Aún ha tenido tiempo de agarrarse a su Santa
cuando se la llevaban, antes de que un nuevo golpe lo halla dejado en el suelo,
como un muñeco roto.
Cuando lo han descubierto, ya yerto, al cabo
de los días, con el perro enflaquecido tumbado junto a él, desangelada la
ermita sin la Santa, han llorado los que venían a la villa, y se han extrañado
al ver como sus ojos abiertos, a pesar de la pudridez del cuerpo, parecen
seguir vivos, y adivinando cual sería su deseo, su cuerpo lo han dejado
sepultado al pie del mismo lugar que ocupó siempre la Santa.
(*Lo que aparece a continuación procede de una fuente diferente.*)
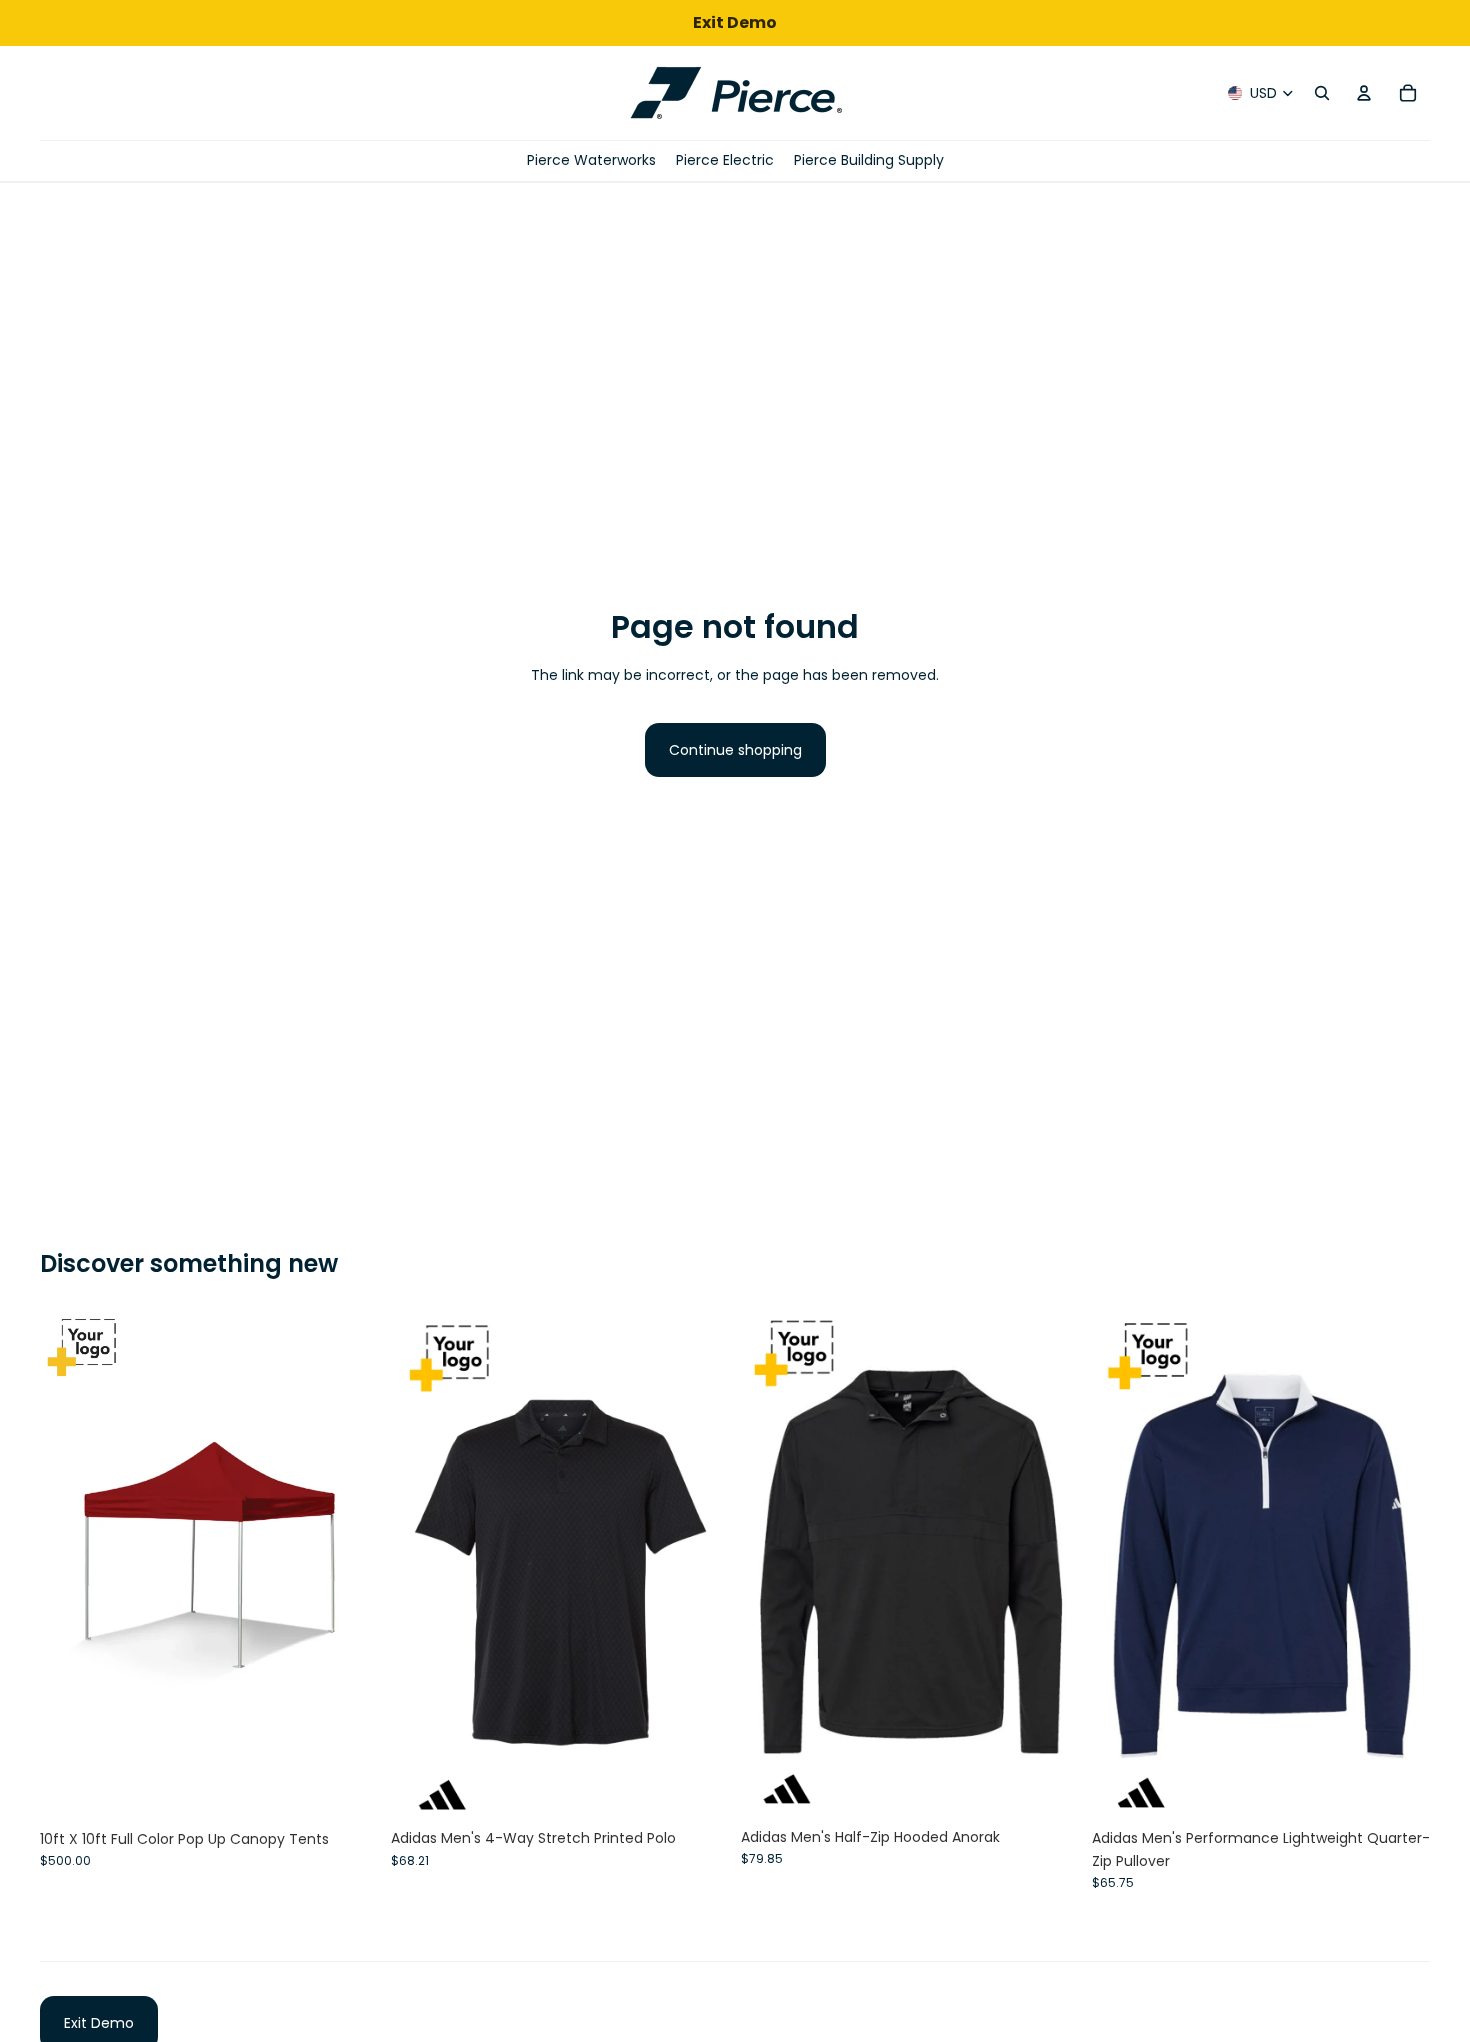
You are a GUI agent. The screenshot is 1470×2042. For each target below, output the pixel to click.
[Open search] (1322, 93)
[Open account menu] (1364, 93)
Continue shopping (735, 750)
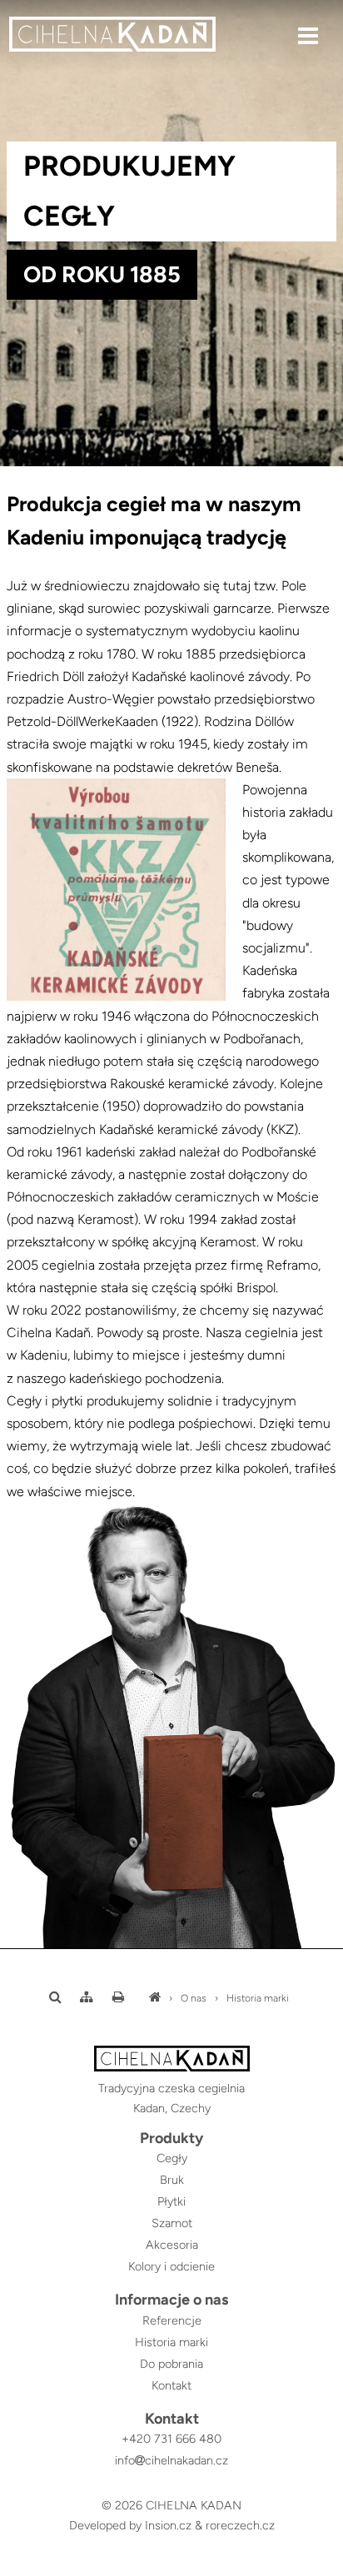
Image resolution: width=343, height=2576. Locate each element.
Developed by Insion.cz (130, 2525)
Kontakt (171, 2385)
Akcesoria (172, 2244)
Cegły (172, 2158)
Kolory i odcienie (171, 2266)
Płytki (171, 2201)
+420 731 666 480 (171, 2438)
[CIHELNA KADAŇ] (155, 1998)
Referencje (171, 2320)
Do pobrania (171, 2363)
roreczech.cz (240, 2525)
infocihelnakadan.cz (171, 2460)
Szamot (172, 2222)
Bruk (172, 2179)
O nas (193, 1998)
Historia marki (257, 1998)
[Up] (317, 2565)
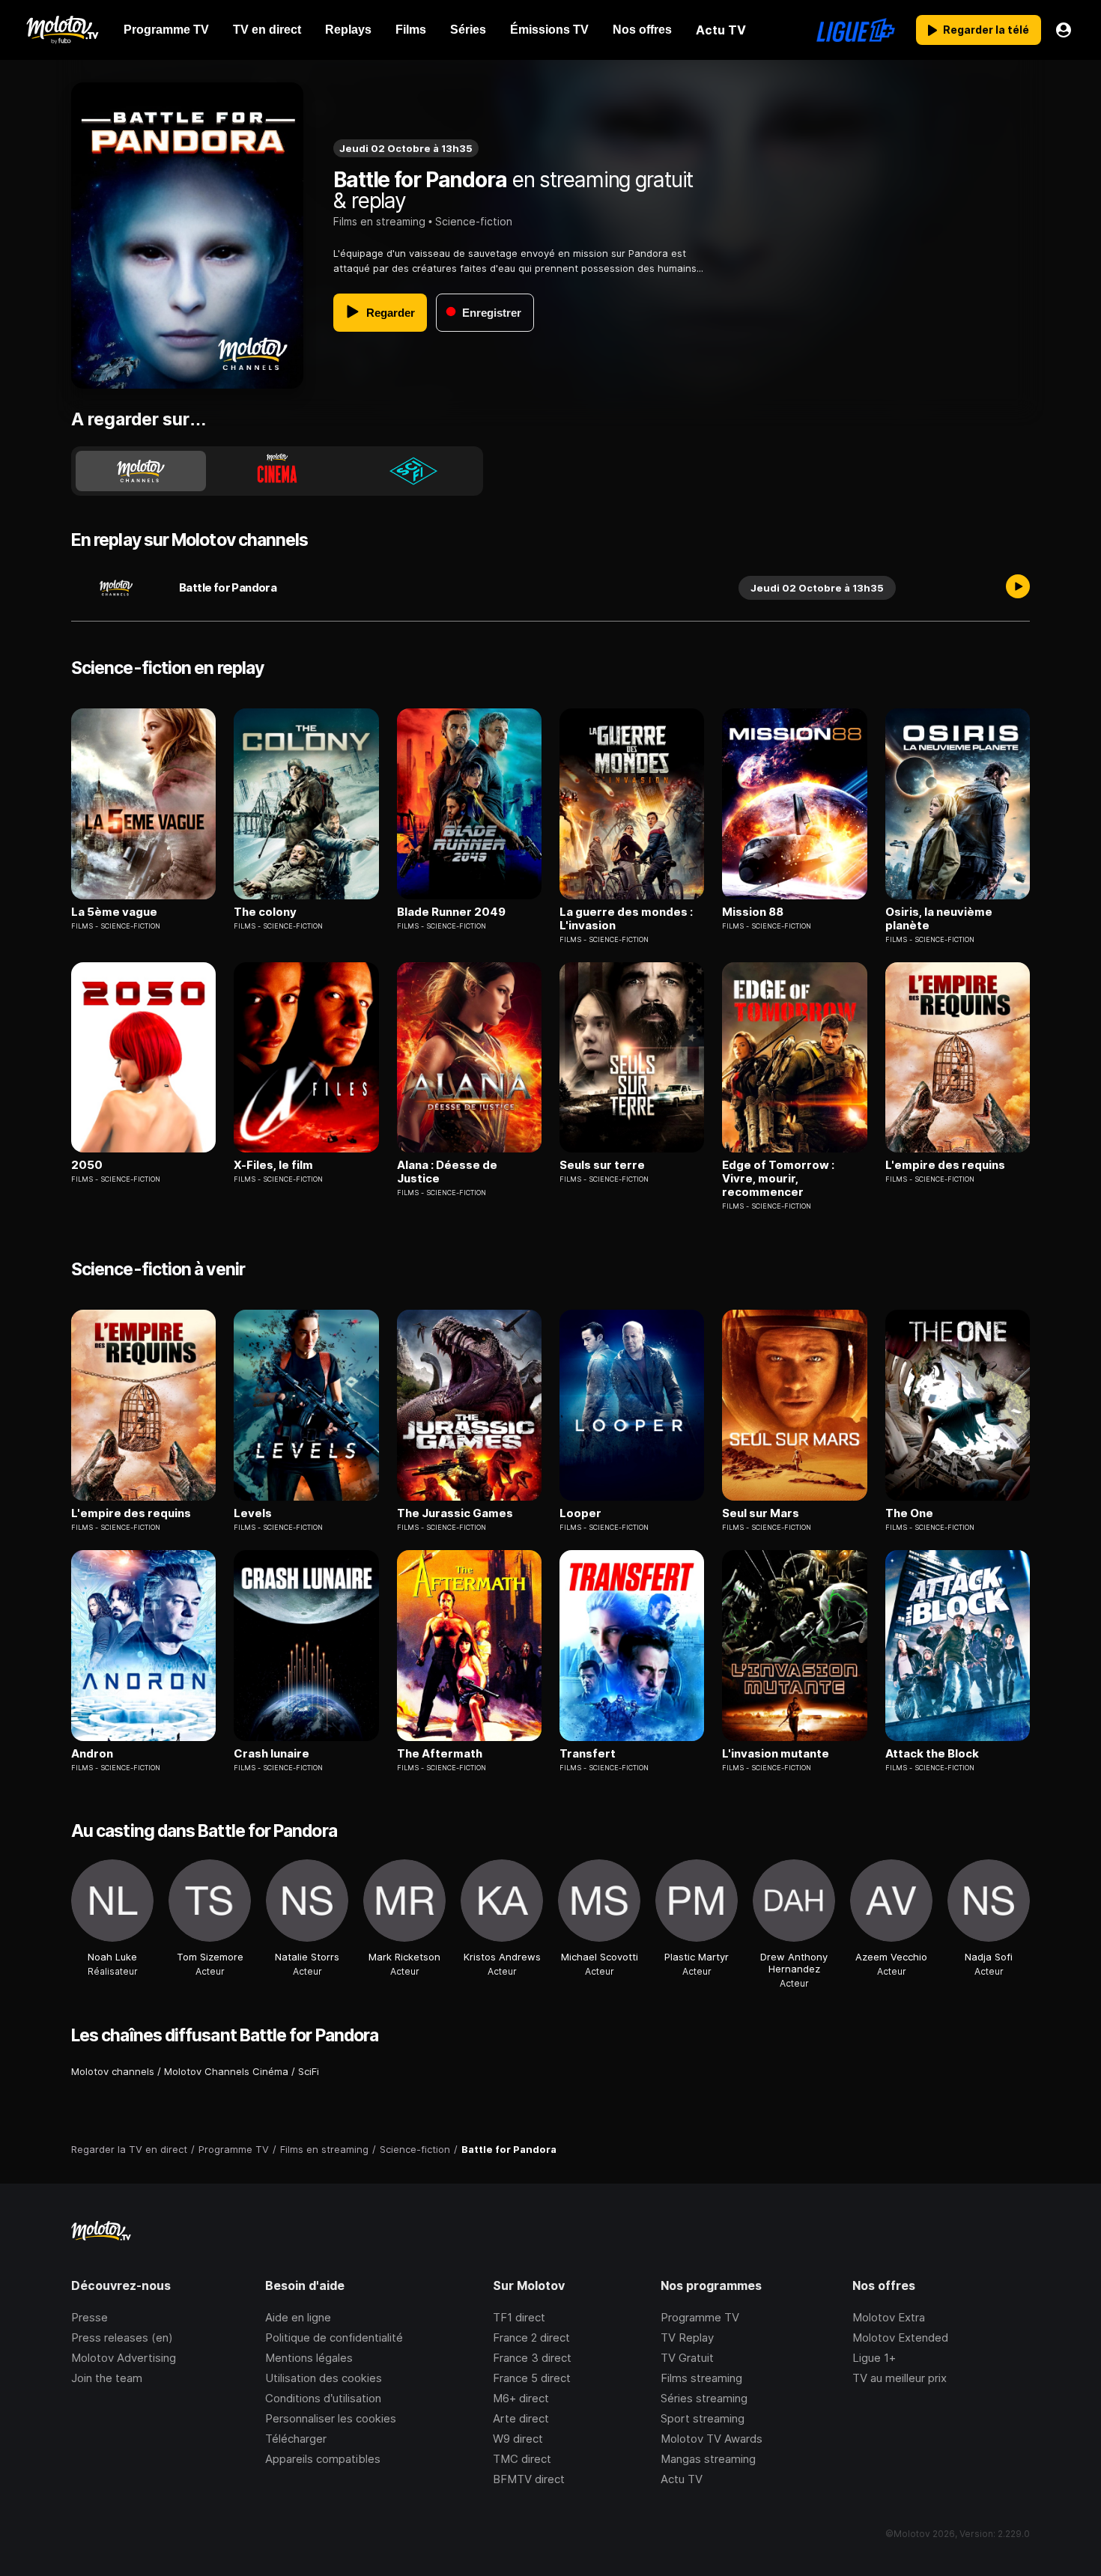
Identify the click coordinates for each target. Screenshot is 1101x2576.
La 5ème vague (114, 912)
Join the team (106, 2378)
Al cabo del tiempo aquél vergel se ha
convertido en un erial, perdidas las lenguas de agua del arroyo, palideciendo
con lentitud la parra, los rosales, la hiera y la madreselva, pero el perrillo
sigue vivo, y noche y día los pasa dormitando junto a las puertas de la ermita,
que acusa el paso del tiempo y las tormentas, se alimenta de lo que le dejan
los que por allí pasan, cada vez menos, y se extrañan de que el perrillo no
acuse el paso de los años, y hay quien dice que en las noches de mayores
tinieblas se siguen encendiendo en el mismo lugar en el que la Santa estuvo,
dos lamparillas a modo de ojos que simulan vigilar aquél entramado de caminos,
y aunque todos hablan, nadie asegura con certeza haberlos visto, aunque siempre
los presienten, si es cierto que en las noches de barrunto de tormentas y en
los días de nevadas borrascosas, el perrillo, como obedeciendo a quien sabe que
extraños instintos, sube desde la ermita hasta la villa y torna a ella, y por
aquellos caminos que el Santero recorría, se le ve husmear cuando más azota la
tormenta, y parece presentir el paso de algún rezagado que torna hacía su
sierra, o algún madrugador que va camino de la villa, y los sigue desde la
distancia, como haciéndoles silenciosa compañía, hasta que salen del robledal.
T. Gismera Velasco (1984).
El Santero se llamaba Ramón. Murió al final de la década de 1970.